Отец, партийный работник, приехал в Москву на какое-то совещание. Позвонил в общежитие и попросил  сообщить, что ждет меня вечером в гостинице. Его поместили в  с коллегой из Польши и когда я вошел в номер они друг другу рассказывали анекдоты, от души смеялись, пребывали в хорошем настроении. Отец представил меня соседу, похвалил, мол,  и студент, и умница, и вообще послушный мальчик. Передал мне  две основательно упакованные сетки с провизией и собрался было спуститься вниз, проводить, как поляк остановил нас и со словами:  «А у меня для послушного мальчика кое-что есть», - стал рыться в чемодане. Достал оттуда новенькие джинсы. Предложил померить.
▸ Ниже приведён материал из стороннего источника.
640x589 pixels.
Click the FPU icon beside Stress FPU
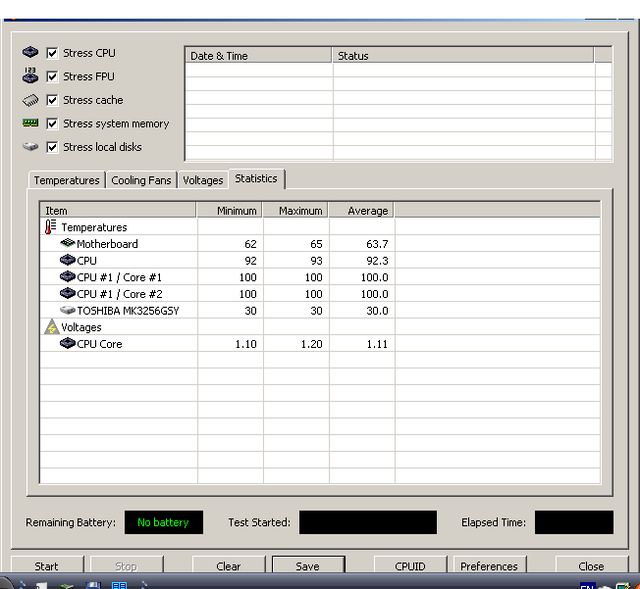(30, 76)
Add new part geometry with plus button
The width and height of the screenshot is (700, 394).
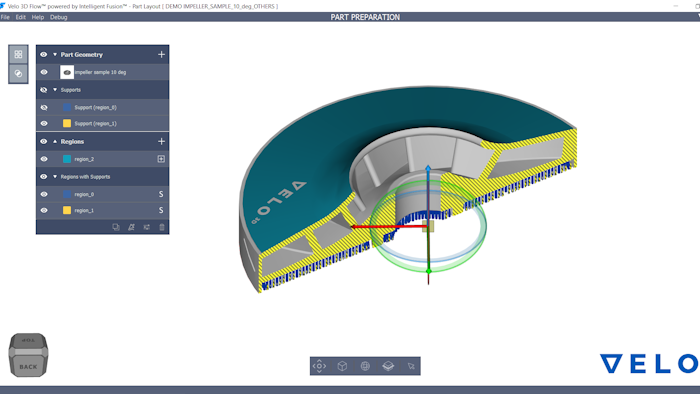click(161, 54)
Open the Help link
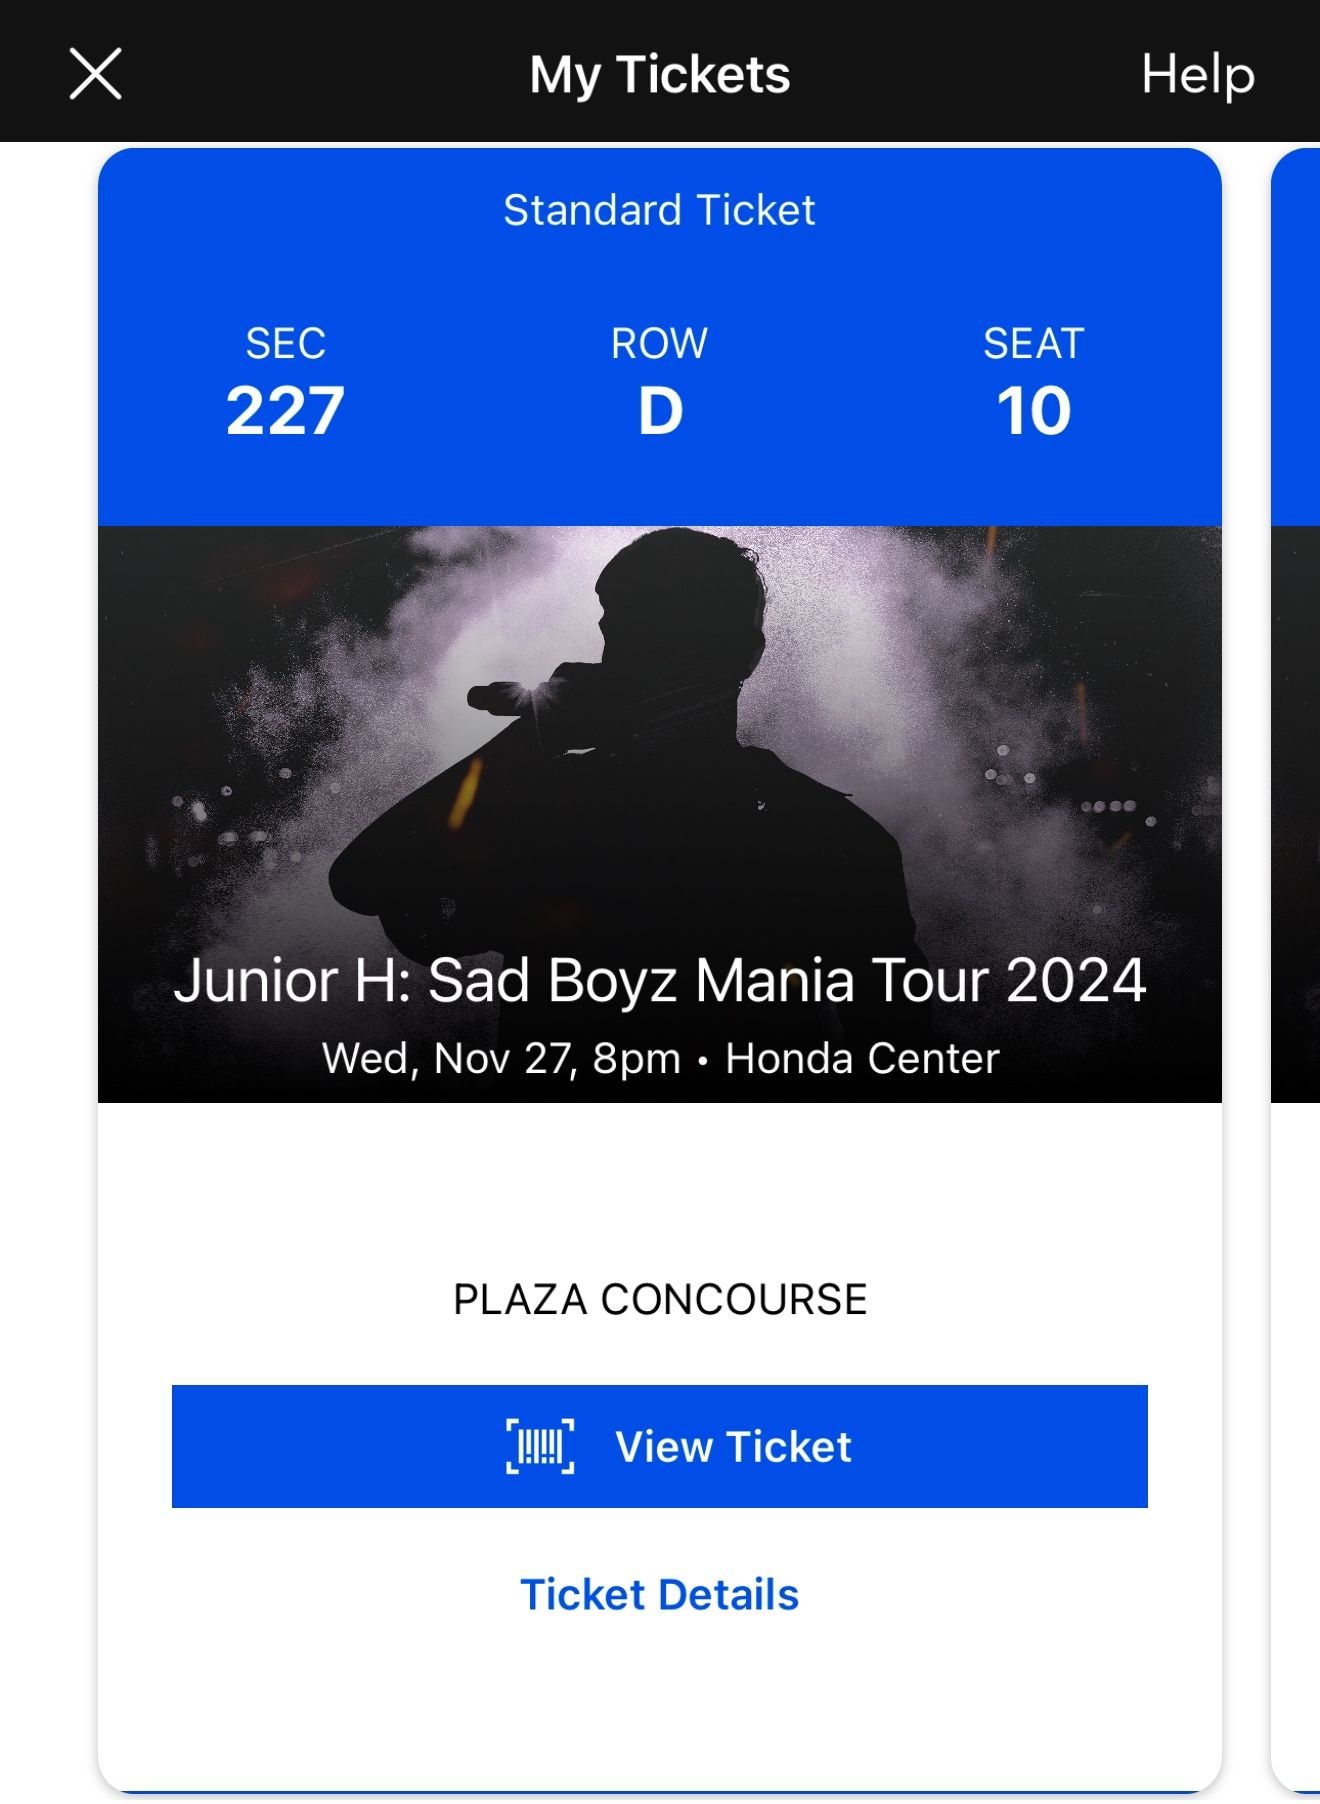Image resolution: width=1320 pixels, height=1804 pixels. click(1197, 75)
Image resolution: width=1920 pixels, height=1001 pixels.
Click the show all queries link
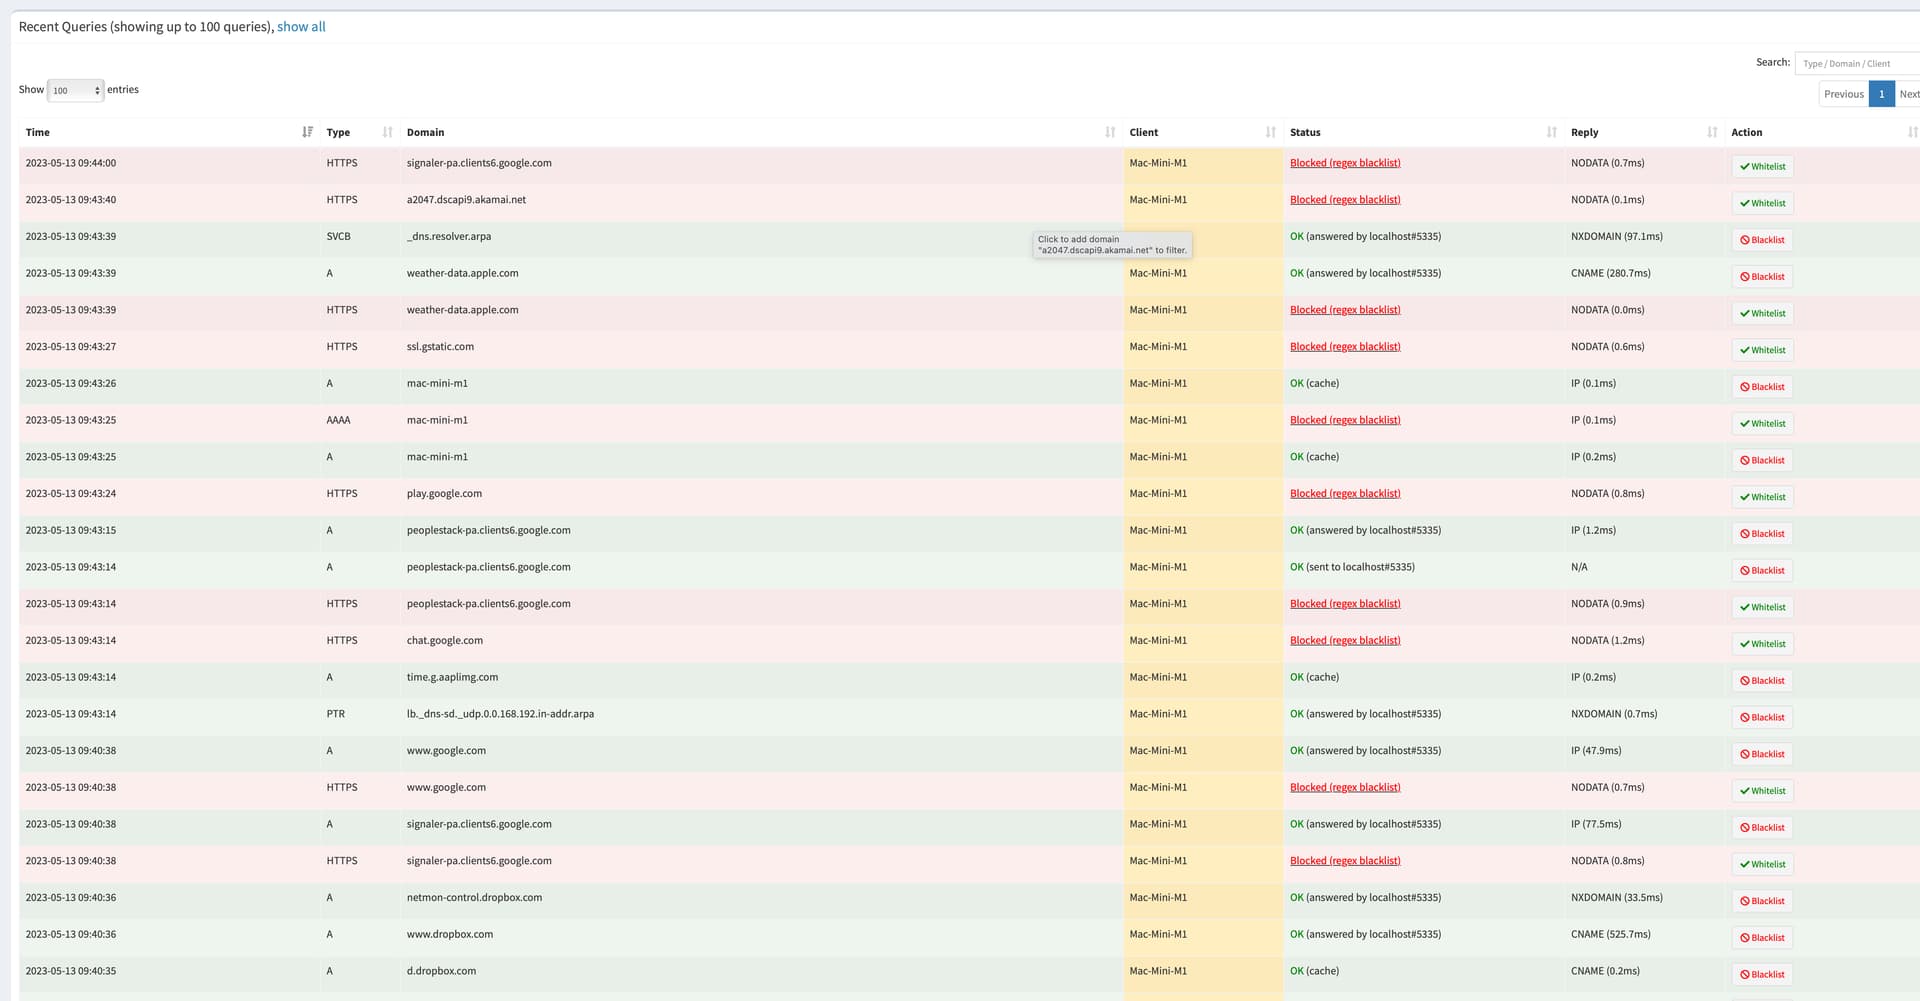click(301, 26)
От радости я потерял дар речи. Джинсы оказались как раз в пору.

- Всего 120 рублей, - улыбнулся поляк и отец  вытащил из внутреннего кармана пиджака кошелек отсчитал деньги.

- Носи на здоровье, - хлопнул меня по плечу поляк.               

Я, смущенный тем, что невольно вынудил отца раскошелиться,  уже  в лифте сказал:               

– О! Какой хитрый этот поляк ! Да, пап ?

- Какой он поляк, - процедил сквозь зубы отец, - еврей он, - и, с брезгливой интонацией  добавил : - еврей.

Мы вышли из гостиницы, на автобусной остановке я, все еще находясь под впечатлением реакции отца,  спросил:

- Пап, а  наша бабушка Сиран, тоже была еврейкой?

Его буквально передернуло:

- В нашем доме не приветствуются разговоры на эту тему. Запомни это.  И кем она была тоже не  ясно,  документов-то нет. Одни слова.  На этом все. Эту тему закрыли.

Уже из Еревана, отец позвонил  мне в общежитие. Постучала в комнату дежурная:

- Давай скорее на вахту, родители соскучились.

Отец, как на партийном  собрании отчеканил:

- Я хочу напомнить о нашем разговоре на остановке, это очень серьезно, более чем серьезно – помни это,  – и бросил трубку.

Я, потрясенный столь коротким звонком, не отдавая себе отчета,  стал в пол-голоса цитировать, строчки из, считавшегося антисоветским, стихотворения Бориса Слуцкого.

 

Евреи хлеба не сеют,
Евреи в лавках торгуют,
Евреи раньше лысеют,
Евреи больше воруют.

Евреи - люди лихие,
Они солдаты плохие:
Иван воюет в окопе,
Абрам торгует в рабкопе.

Я все это слышал с детства,
Скоро совсем постарею,
Но все никуда не деться
От крика: "Евреи, евреи!"

Не торговавши ни разу,
Не воровавши ни разу,
Ношу в себе, как заразу,
Проклятую эту расу.

 
С последней строчкой стихотворения у меня на глазах проступили слезы.